• [Short exercise A]: In the court ruling below, besides the Notice of Appeal issue, under what section of the Criminal Procedure Code was the application also brought?

• [Provided passage]:
▼
The lodging of the notice of appeal is not irrelevant or ritualistic formality. Beyond initiating the appeal, it also serves to notify the prospective respondent that the intended appellant has opted to escalate the legal battle to the appellate court,...”
That being said, given that the application was also brought under Section 357(1) of the Criminal Procedure Code, it is also important that i interrogate the provision. It is my candid view that the provision would be applicable in the instant case only if there lies an appeal before the Court of Appeal. I restate the same as under;
“After the entering of an appeal by a person entitled to appeal, the High Court, or the subordinate court which convicted or sentenced that person, may order that he be released on bail with or without sureties, or, if that person is not released on bail, shall at his request order that the execution of the sentence or order appealed against shall be suspended pending the hearing of his appeal:”
As framed, the provision contemplates that there must be in existence an appeal filed before a court of higher jurisdiction before an application for bail pending appeal can be considered. As I have found, no appeal lies to the Court of Appeal, a Notice of Appeal therein having been filed under the wrong provision of law. I would hope then that the applicant will take the earliest opportunity to amend the said Notice of Appeal before the date of the hearing of the appeal to mitigate against any likelihood of a negative outcome. As at now, I belabor repeat myself that the application is fatally flawed and this court therefore lacks the jurisdiction to entertain it.
The foregoing notwithstanding, this court has stumbled on an order of the Court of Appeal inCriminal Application NAI 5 of 2016 (UR5/2016) between Joseph Mureithi Kanyita and Rupublic issued by Hon. Githinji, Visram & Murgor, JJA on 22nd March, 2017. The same was issued pursuant to an application dated 13th October, 2016 by the Applicant herein for bail pending appeal. As at the time of hearing that application, the Applicant had not filed a substantive appeal. Learned counsel for the Applicant Mr. Owang informed the court that he would be in a position to file a substantive appeal within seven days. He accordingly withdrew the application under Rule 52 of that Court’s Rules. The court then directed that the appeal be filed within seven days and the same be heard on priority basis at the beginning of the new term.
▲
Saved data entries:
▼
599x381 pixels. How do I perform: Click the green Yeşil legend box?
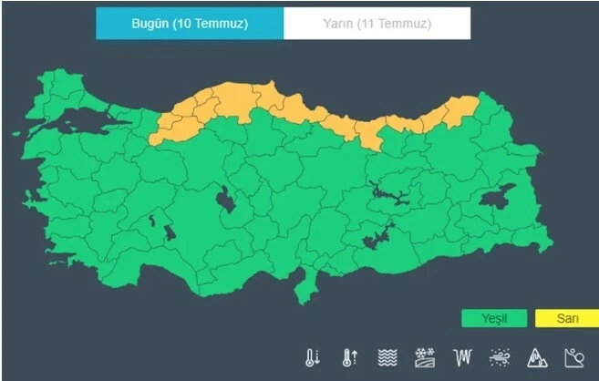495,318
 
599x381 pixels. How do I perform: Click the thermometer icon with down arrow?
313,358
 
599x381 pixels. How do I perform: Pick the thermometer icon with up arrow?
349,358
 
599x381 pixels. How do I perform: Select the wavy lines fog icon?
387,358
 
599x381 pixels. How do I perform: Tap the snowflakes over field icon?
424,358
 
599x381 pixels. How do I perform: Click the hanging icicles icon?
461,358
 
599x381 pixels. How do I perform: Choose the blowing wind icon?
499,358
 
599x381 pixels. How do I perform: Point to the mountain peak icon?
536,358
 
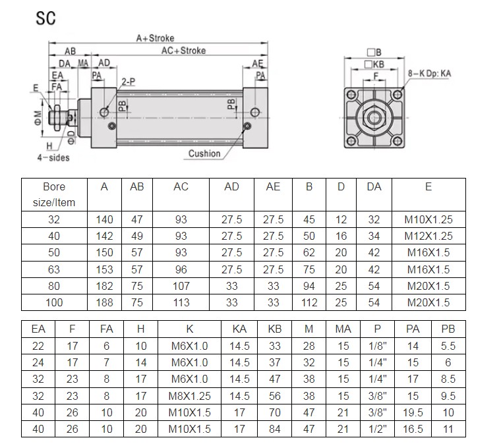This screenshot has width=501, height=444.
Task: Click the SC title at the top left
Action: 45,18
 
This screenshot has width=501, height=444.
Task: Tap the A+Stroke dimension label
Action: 155,39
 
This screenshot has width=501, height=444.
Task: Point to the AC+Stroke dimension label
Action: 183,51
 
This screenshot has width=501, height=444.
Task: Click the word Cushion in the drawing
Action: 204,153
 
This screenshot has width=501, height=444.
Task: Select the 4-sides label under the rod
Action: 53,157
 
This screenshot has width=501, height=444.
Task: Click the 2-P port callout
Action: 128,82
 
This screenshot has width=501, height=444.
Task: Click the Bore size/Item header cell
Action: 54,194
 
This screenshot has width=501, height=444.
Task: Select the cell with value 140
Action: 104,220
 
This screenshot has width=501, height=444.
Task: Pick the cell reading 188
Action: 104,302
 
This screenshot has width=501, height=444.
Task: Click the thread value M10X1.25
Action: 428,220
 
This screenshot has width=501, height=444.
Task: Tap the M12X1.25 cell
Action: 428,236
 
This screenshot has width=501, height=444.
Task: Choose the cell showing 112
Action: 309,302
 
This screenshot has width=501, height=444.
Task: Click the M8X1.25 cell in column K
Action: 191,395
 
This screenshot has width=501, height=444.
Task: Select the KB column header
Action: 274,329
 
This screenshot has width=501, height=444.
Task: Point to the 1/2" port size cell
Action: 378,428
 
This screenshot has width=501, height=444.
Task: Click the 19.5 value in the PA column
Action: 413,412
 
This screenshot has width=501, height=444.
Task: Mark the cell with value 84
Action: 274,428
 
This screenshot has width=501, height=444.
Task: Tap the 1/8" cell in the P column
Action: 378,345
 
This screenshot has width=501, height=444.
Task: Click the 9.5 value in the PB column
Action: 448,395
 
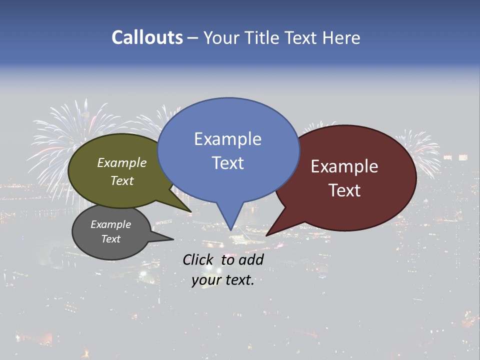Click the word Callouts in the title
coord(148,38)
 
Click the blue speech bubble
coord(228,180)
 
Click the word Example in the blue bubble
coord(228,139)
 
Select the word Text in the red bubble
coord(345,190)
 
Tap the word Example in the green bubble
coord(122,163)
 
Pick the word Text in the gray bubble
coord(111,239)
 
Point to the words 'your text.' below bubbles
coord(223,280)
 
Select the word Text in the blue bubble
coord(228,163)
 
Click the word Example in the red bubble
coord(344,166)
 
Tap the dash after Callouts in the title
coord(194,38)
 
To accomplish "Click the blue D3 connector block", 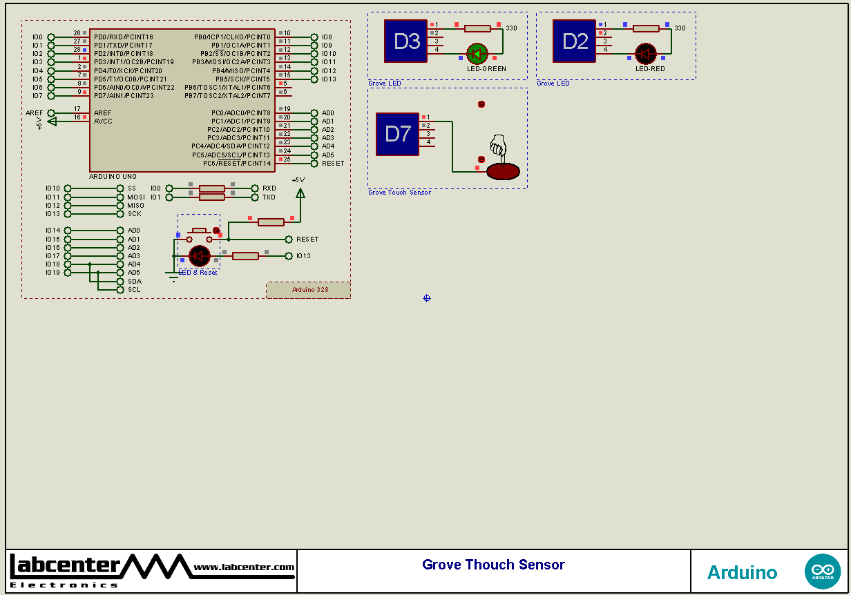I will (406, 41).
▲
• [Short exercise B]: Locate every line in the entries above that contains the word "green", and copy each of those lines.

• [Exercise result A]: Section 357(1)

• [Exercise result B]:
599x381 pixels. How do I perform: Click the green Yeşil legend box?
Tap the word Example in the green bubble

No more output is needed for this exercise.